Text excerpt
******************************
Gotham Diary:
Spinning
17 October 2013

Te Deum laudamus: the battle was not lost. A reckless foray beyond the perimeter of the known world was checked, before any serious damage could be done. Now, in peace, we can assay what might be learned from the past seventeen days.

I’m glad that I didn’t write more than I did about the shutdown and the debt-ceiling nightmare. But was I foolish to write what I did? What it silly to worry? I don’t think so. Among the friends I talked to, the consensus seemed to be that, if not this time, then next time: next time, or the time after that, the secessionists, as I think it safe to call them, will shear the unity of the country. The only alternative is to deflate support for their positions, by converting their supporters to a commitment to harmony. That will be difficult, but it is not unlikely. Many commentators have argued that what bothers the Republicans most about Affordable Care is that it will work, and persuade many of the less-affluent and -educated Americans who currently vote Republican, if not to switch allegiance, then to withdraw their support from Republican candidates — extreme Republican candidates, anyway. Even if this comes to pass, it will take some time, but the prospect does suggest an avenue of thinking that might inspire short-term inroads.
******************************
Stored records
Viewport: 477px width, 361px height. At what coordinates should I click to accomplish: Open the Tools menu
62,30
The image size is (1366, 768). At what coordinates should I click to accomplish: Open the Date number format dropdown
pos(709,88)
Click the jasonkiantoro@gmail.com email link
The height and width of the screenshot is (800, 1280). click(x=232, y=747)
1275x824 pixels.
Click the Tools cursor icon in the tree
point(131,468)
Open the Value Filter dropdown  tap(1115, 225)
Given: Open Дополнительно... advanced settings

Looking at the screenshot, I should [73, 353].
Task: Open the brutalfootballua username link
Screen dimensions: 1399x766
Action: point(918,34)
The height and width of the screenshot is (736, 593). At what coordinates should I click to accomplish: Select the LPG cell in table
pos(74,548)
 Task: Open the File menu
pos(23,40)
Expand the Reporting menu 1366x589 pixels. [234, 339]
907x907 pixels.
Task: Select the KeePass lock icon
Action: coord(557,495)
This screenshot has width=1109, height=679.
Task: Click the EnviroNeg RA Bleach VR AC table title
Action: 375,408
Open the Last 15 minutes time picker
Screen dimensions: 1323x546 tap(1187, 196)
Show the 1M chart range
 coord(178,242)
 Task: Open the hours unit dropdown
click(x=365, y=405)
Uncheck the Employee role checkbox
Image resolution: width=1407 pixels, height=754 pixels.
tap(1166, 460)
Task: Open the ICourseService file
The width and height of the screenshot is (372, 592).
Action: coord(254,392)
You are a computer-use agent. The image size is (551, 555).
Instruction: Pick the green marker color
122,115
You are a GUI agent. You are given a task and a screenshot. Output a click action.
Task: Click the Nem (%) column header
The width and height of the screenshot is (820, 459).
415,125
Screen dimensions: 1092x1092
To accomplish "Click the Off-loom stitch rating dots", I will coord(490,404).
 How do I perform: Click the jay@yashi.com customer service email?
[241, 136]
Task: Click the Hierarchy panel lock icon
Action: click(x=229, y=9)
******************************
Work instructions
1) In the diary entry about the shutdown, what do many commentators say bothers the Republicans most about Affordable Care?
2) Sum up the diary entry about the shutdown in two sentences.
3) Extend the diary entry about the shutdown, starting after its last sentence.
The stored items are material separate from the diary entry.

Expected responses
1) That it will work.

2) The writer celebrates that the shutdown and debt-ceiling crisis ended before serious damage was done, and says the worry about it was not foolish, since friends agreed the secessionists may yet shear the unity of the country. The only alternative, in the writer's view, is to convert their supporters to a commitment to harmony, perhaps as Affordable Care works and draws less-affluent voters away from extreme Republican candidates.

3)
We pray that future battles may be as virtual as this one — or, in any case, no more expensive. But I don’t count on it.

***

It came to me this morning that I’d really like to see Sandra Bullock in an all-woman production of Waiting for Godot. I can think of no other actress who so consistently embodies the plight expressed by Beckett in the famous line (from The Unnamable, according to Wikiquote), “I can’t go on; I’ll go on.” In film after film since Speed, Bullock has nailed characters who progress from being totally freaked out by a hopeless situation to ploughing through catastrophe and coming out intact. She makes full use of the license that female actors have to come completely undone, but panic is never more than a transitional phase that leads to determination and composure. It is hard for me to imagine that Alfonso Cuarón ever conceived of anyone else to play his new heroine, Ryan Stone, but apparently he did: Natalie Portman and Angelina Jolie. Phew! I’m not going to say that they would have been bad in the part, but they couldn’t possibly have given us Bullock’s immense moral muscle. It is she who brings gravity to Gravity.

Long before I saw the movie, I sensed that, not only was nobody going to tell me how the story plays out, but, as with family scandals, I oughtn’t even to ask. Now that I know the ending, which, without hesitation, I would call “satisfying,” I have no intention of passing on what I’ve learned. Several reviews suggested that Gravity is something of a cinematic gamechanger, but I can’t bring myself to agree. It is a very beautiful film, with hugely exciting episodes in 3-D, but if there was something novel about the spectacle, I missed it. In a way that harmonizes with the look and feel of the show, the story is crisp and lean, an uninterrupted narrative that moves from heaven to earth.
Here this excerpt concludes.